TASK:
Where the entries below show "Given: Collapse the fold marker on line 59", begin there and print that line and all following lines exactly, through the last, omitting pictures.
::: DATA FOR THE TASK :::
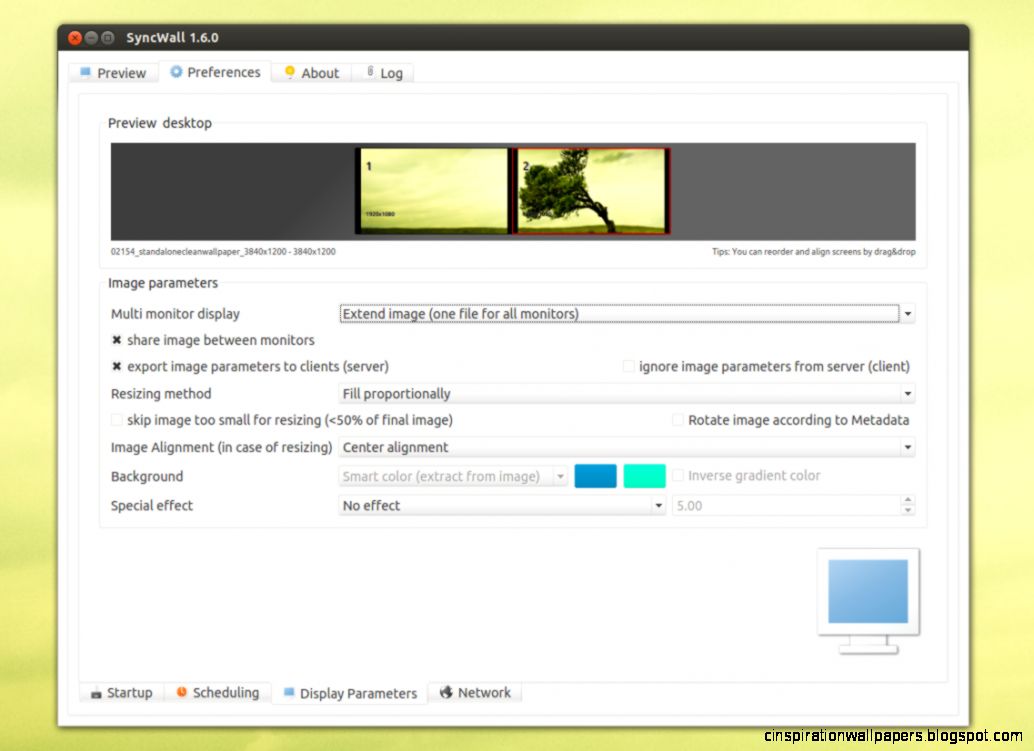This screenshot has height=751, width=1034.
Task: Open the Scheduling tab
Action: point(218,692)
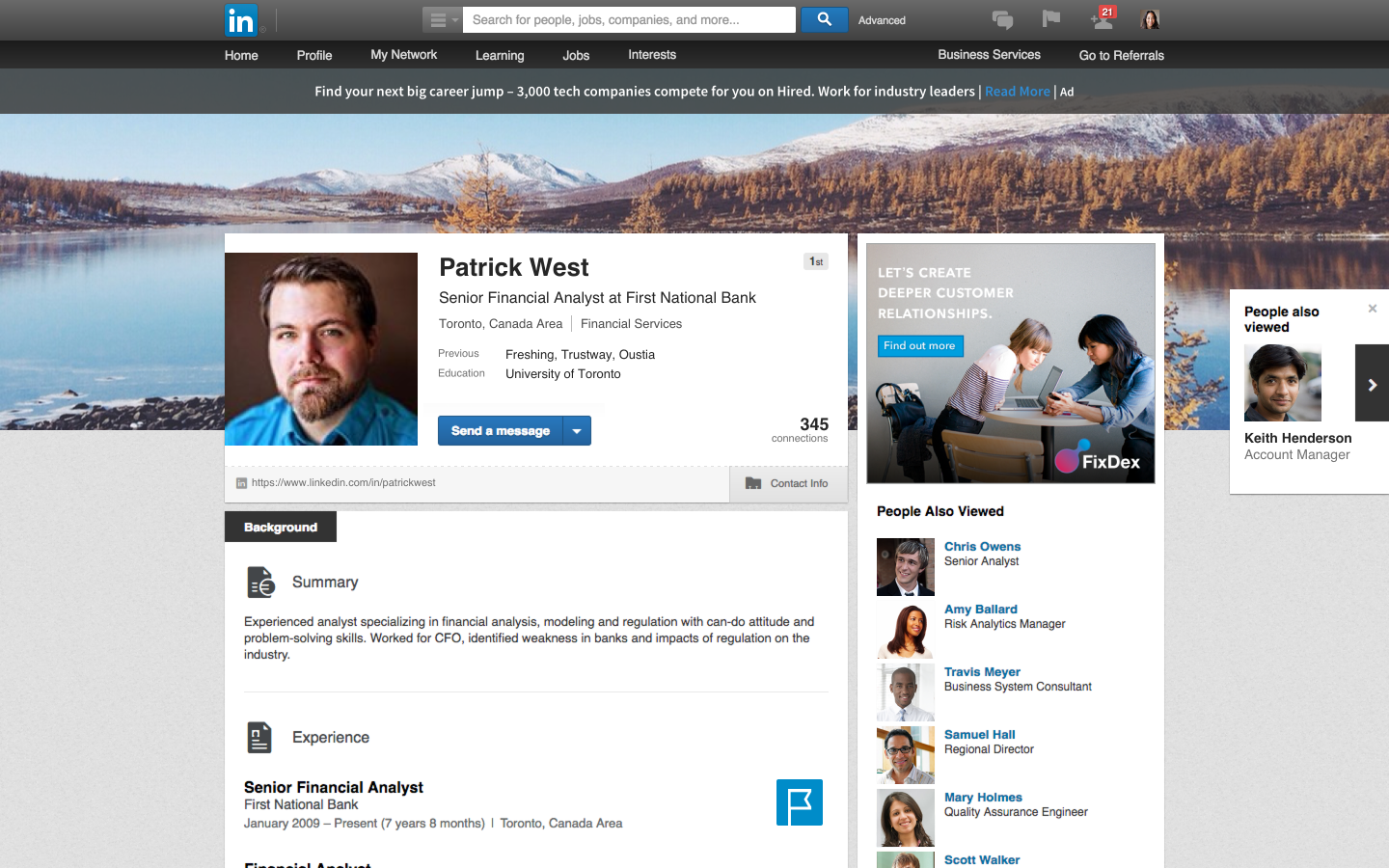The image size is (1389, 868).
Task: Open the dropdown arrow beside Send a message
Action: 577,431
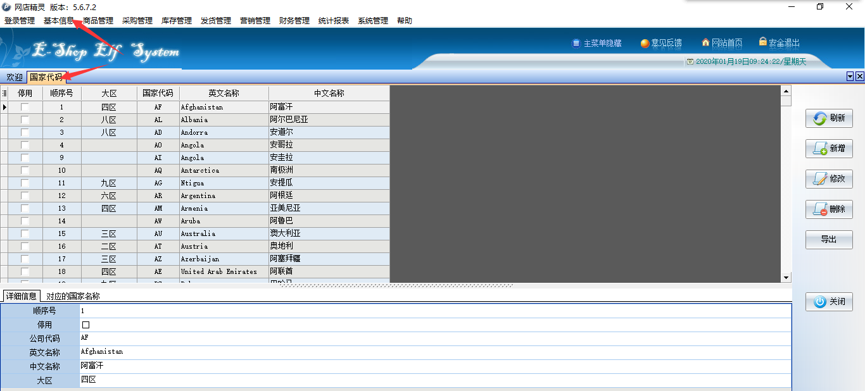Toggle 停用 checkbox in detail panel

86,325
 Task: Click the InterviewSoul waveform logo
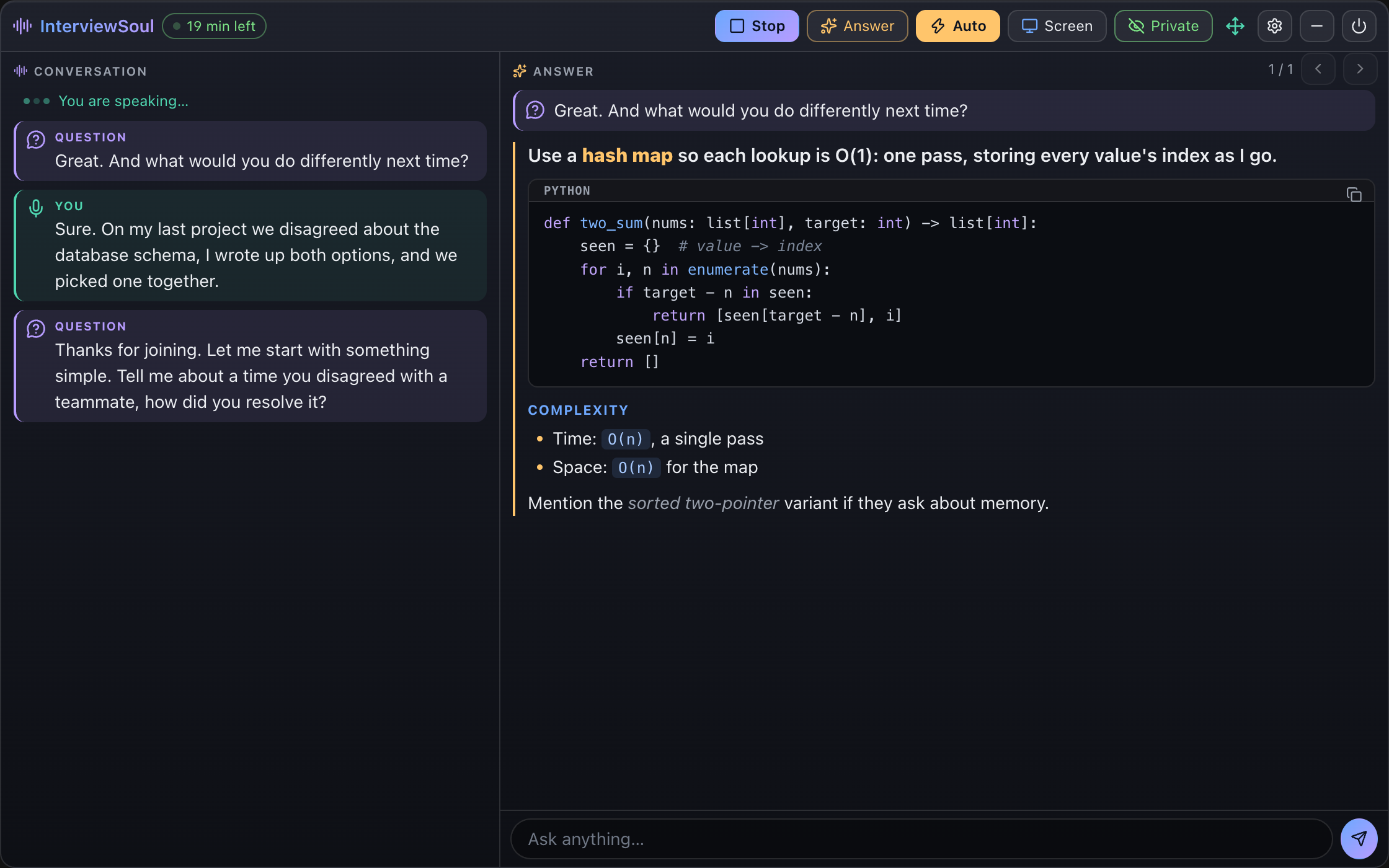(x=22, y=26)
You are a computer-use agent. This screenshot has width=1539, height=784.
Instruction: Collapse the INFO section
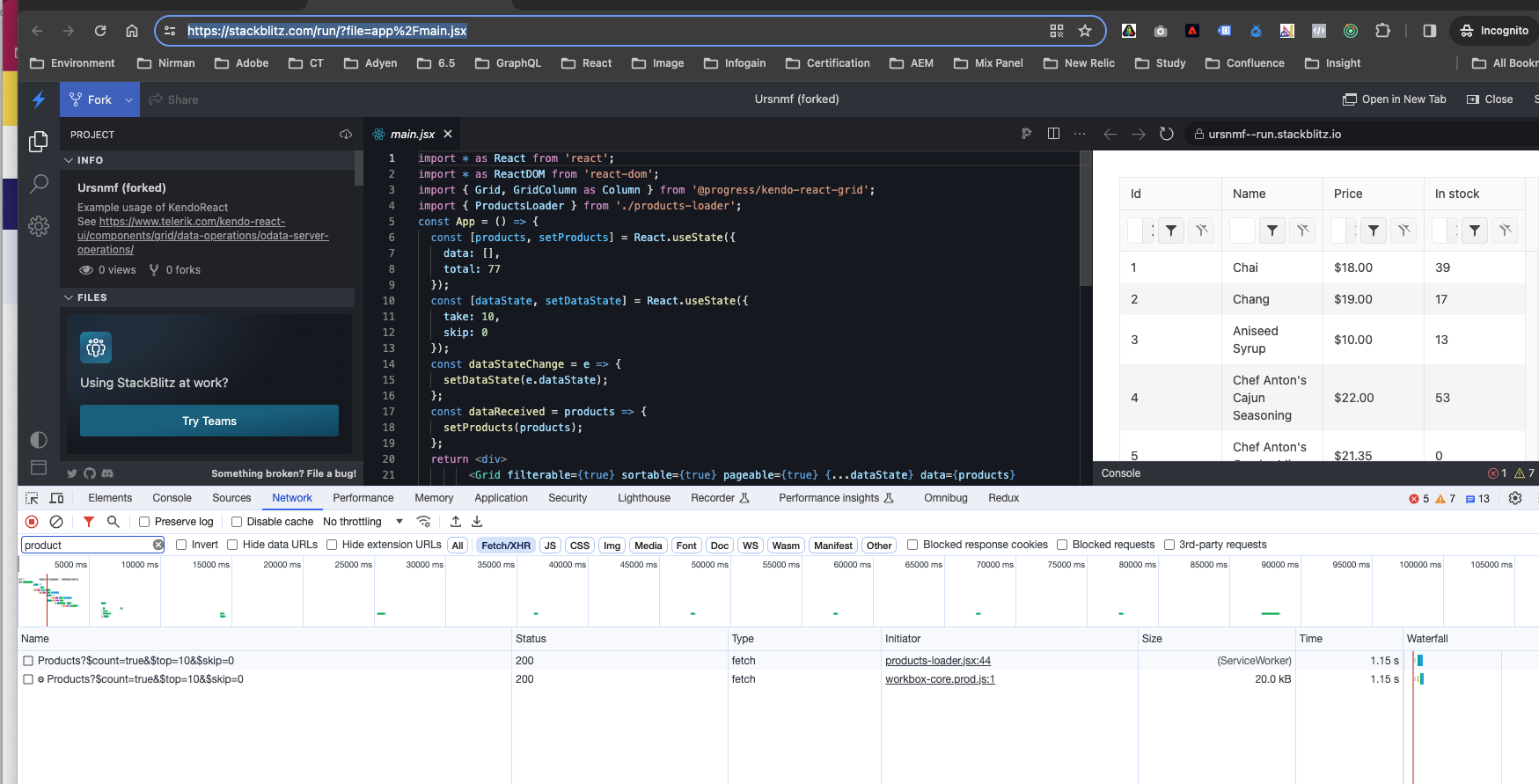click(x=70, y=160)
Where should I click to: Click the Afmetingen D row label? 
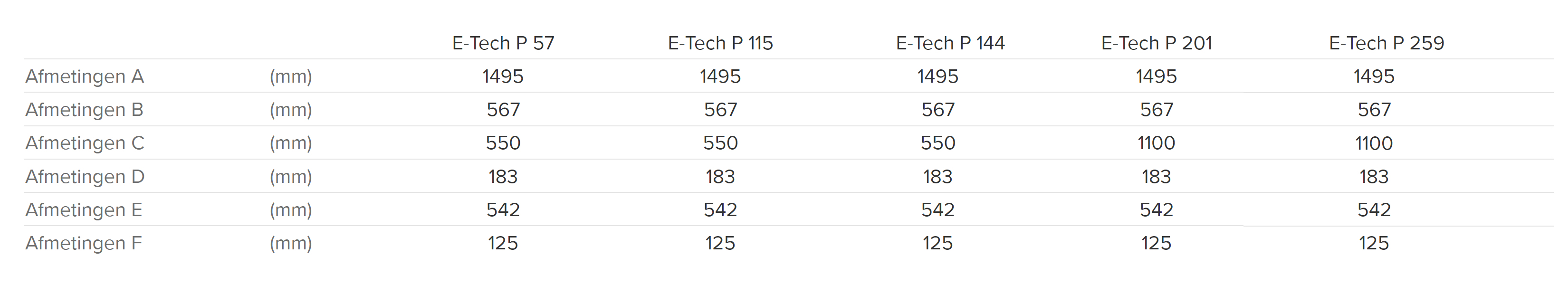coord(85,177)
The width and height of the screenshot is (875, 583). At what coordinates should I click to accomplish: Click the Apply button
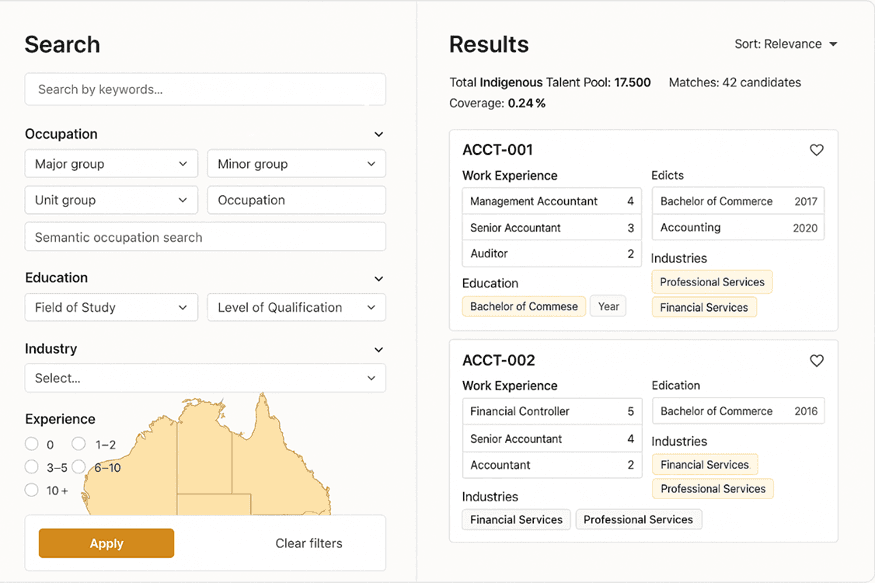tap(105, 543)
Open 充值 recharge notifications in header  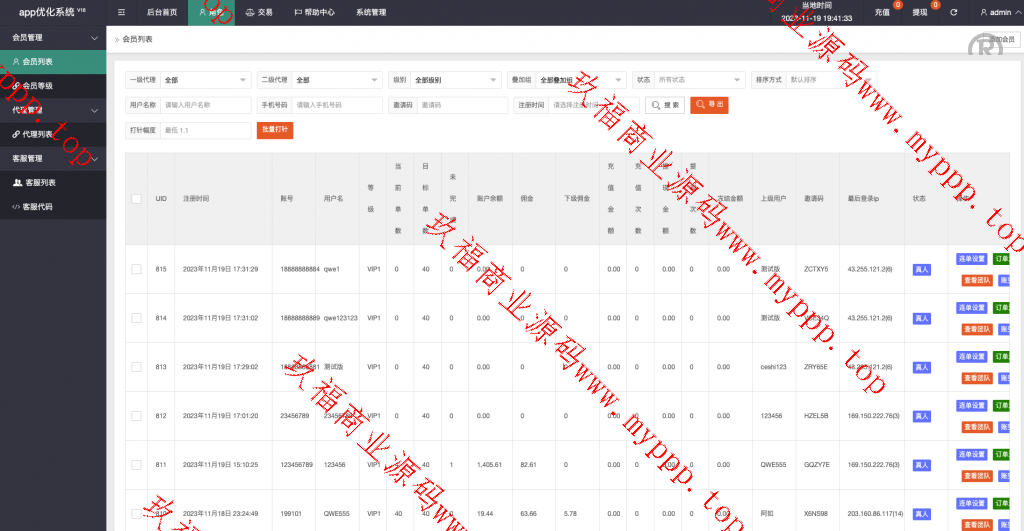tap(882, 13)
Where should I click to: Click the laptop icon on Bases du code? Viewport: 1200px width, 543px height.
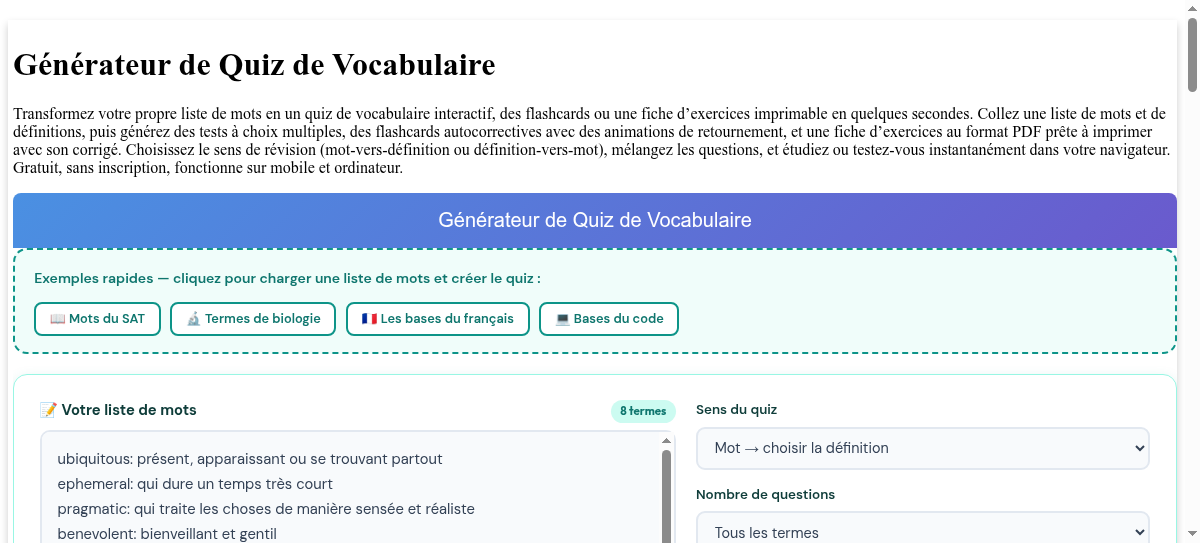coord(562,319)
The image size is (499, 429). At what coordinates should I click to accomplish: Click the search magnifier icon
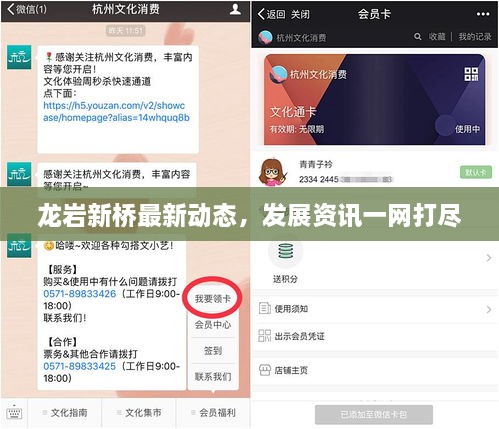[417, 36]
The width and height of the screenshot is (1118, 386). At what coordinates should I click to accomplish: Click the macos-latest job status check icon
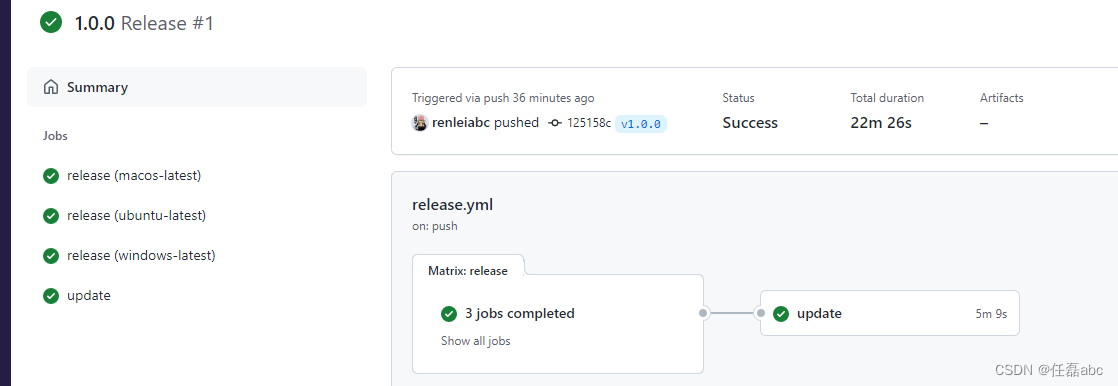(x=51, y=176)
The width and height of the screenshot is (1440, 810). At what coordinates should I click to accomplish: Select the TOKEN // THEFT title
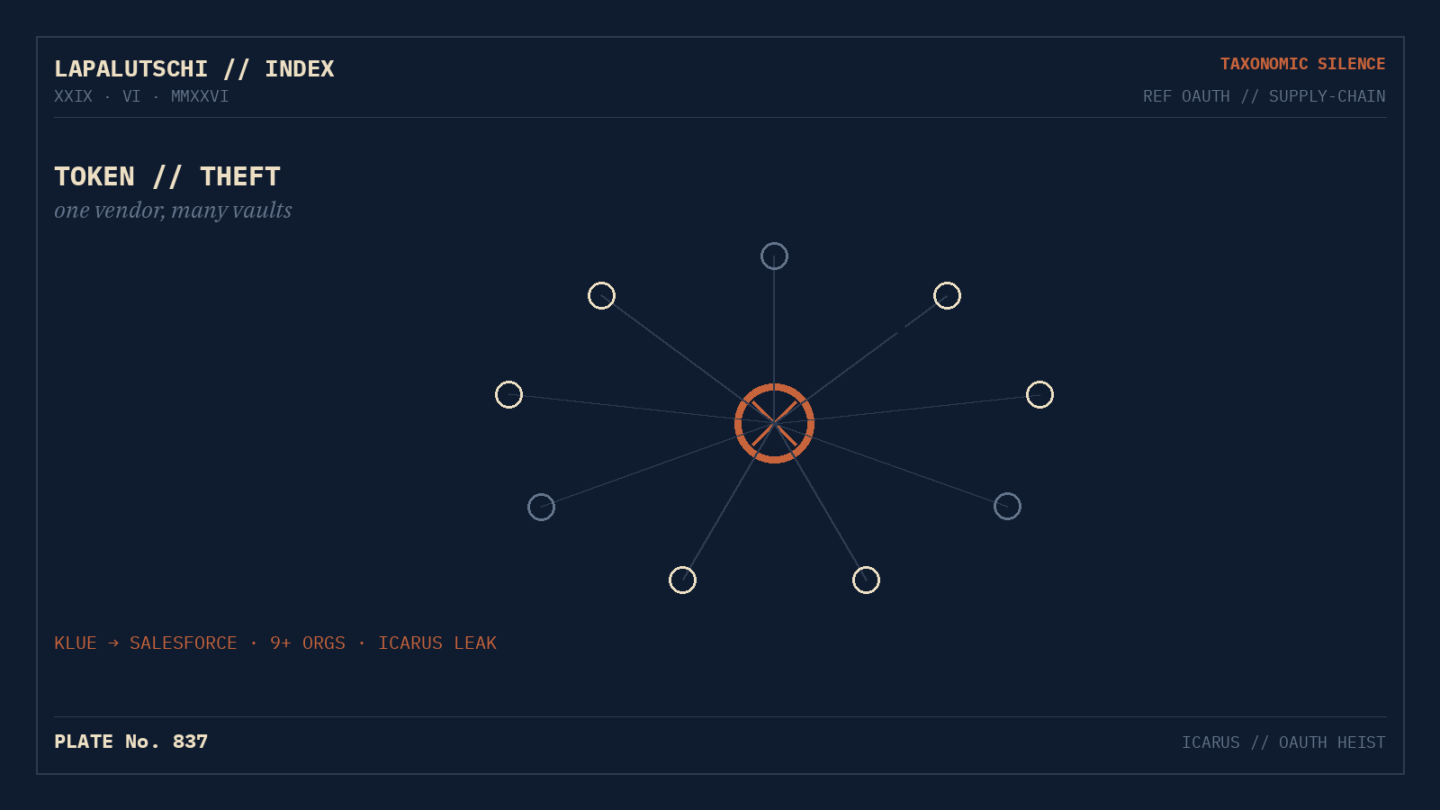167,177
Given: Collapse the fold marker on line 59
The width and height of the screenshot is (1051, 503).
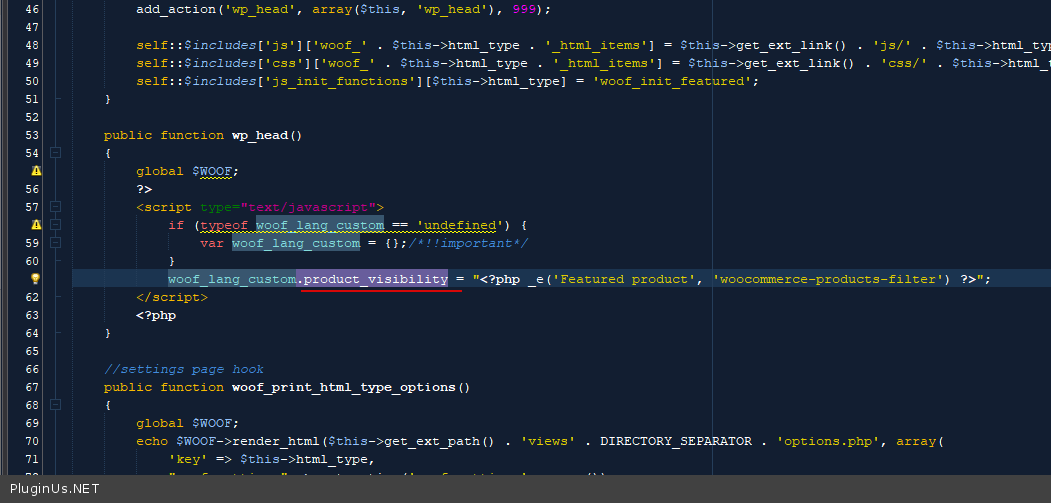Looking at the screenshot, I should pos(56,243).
:::
RESPONSE TO THE TASK:
Given: Collapse the fold marker on line 59
The width and height of the screenshot is (1051, 503).
Looking at the screenshot, I should pos(56,243).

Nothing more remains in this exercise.